Les tentatives de privatisation les plus fortes ont donc été écartées et la Nation reste propriétaire du pétrole. Une nouvelle qui ne réjouira sans doute pas Washington, qui n'a jamais caché son envie de voir s'ouvrir le secteur énergétique mexicain à ses compagnies pétrolières, considérant le pétrole mexicain comme faisant partie de la sécurité nationale nord-américaine.

Eviter la privatisation

Lorsque le Président Felipe Calderon avait envoyé son projet de loi au Sénat en avril dernier, il pensait le faire passer en force grâce au soutien du PRI, le parti de l'ancien régime ; mais il s'est immédiatement heurté à la résistance des parlementaires de gauche qui ont pris la tribune du Congrès pendant 3 semaines pour empêcher le vote et réclamer un large débat. Pour défendre ce bien national, Andrés Manuel Lopez Obrador a alors convoqué la population à de grandes assemblées populaires. Par cette action, il a contraint le gouvernement et tous les partis politiques à ne pas voter la loi à la va-vite et à s'ouvrir au dialogue.

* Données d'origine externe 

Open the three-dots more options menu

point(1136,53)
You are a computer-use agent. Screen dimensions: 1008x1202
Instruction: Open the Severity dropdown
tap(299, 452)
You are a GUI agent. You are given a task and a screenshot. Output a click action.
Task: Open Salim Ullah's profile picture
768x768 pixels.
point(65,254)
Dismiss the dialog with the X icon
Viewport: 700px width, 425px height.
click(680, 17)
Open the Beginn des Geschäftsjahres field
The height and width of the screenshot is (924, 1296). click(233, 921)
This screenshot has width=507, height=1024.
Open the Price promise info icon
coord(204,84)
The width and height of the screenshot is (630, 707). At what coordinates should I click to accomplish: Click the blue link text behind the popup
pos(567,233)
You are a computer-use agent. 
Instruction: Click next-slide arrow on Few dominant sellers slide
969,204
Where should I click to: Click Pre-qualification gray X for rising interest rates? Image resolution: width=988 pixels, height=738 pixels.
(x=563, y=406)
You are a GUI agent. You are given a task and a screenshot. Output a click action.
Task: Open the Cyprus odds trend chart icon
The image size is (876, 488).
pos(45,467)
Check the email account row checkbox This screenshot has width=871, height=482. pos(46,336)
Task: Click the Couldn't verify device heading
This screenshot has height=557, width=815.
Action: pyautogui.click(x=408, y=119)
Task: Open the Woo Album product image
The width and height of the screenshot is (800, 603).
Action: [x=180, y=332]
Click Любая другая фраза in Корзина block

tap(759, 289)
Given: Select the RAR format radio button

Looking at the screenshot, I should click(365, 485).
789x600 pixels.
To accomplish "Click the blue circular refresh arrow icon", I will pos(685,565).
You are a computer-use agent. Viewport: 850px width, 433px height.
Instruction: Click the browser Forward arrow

Par sa ténacité, il est parvenu à imposer un agenda législatif et à faire adopter pratiquement l'essentiel du projet par la gauche. Néanmoins, au lieu de crier victoire et d'en tirer bénéfice, il a préféré continuer sa lutte en soulignant les incohérences de cette loi. Il estime en effet qu'elle est pleine de « trous » qui permettent des interprétations diverses et laissent le champ libre aux entreprises privées, en particulier les transnationales, pour prendre progressivement le contrôle de Pemex.

Il n'y a pas de vainqueur ni de vaincu a déclaré Ruben Camarillo, sénateur du PAN. Le président de la Commission énergie a expliqué que tous les partis ont construit ensemble l'avenir de Pemex. Les députés et sénateurs de gauche ont toujours défendu la non privatisation de cette compagnie et ils y sont arrivés a souligné Graco Ramirez, faisant remarquer qu'il ne reste pas grand-chose de l'initiative présentée par Felipe Calderon.

Néanmoins, c'est pour le président une victoire politique importante. C'est la première réforme structurelle qui soit véritablement discutée au parlement. En acceptant le dialogue imposé par la gauche, il a considérablement  renforcé son image de président de tous les Mexicains.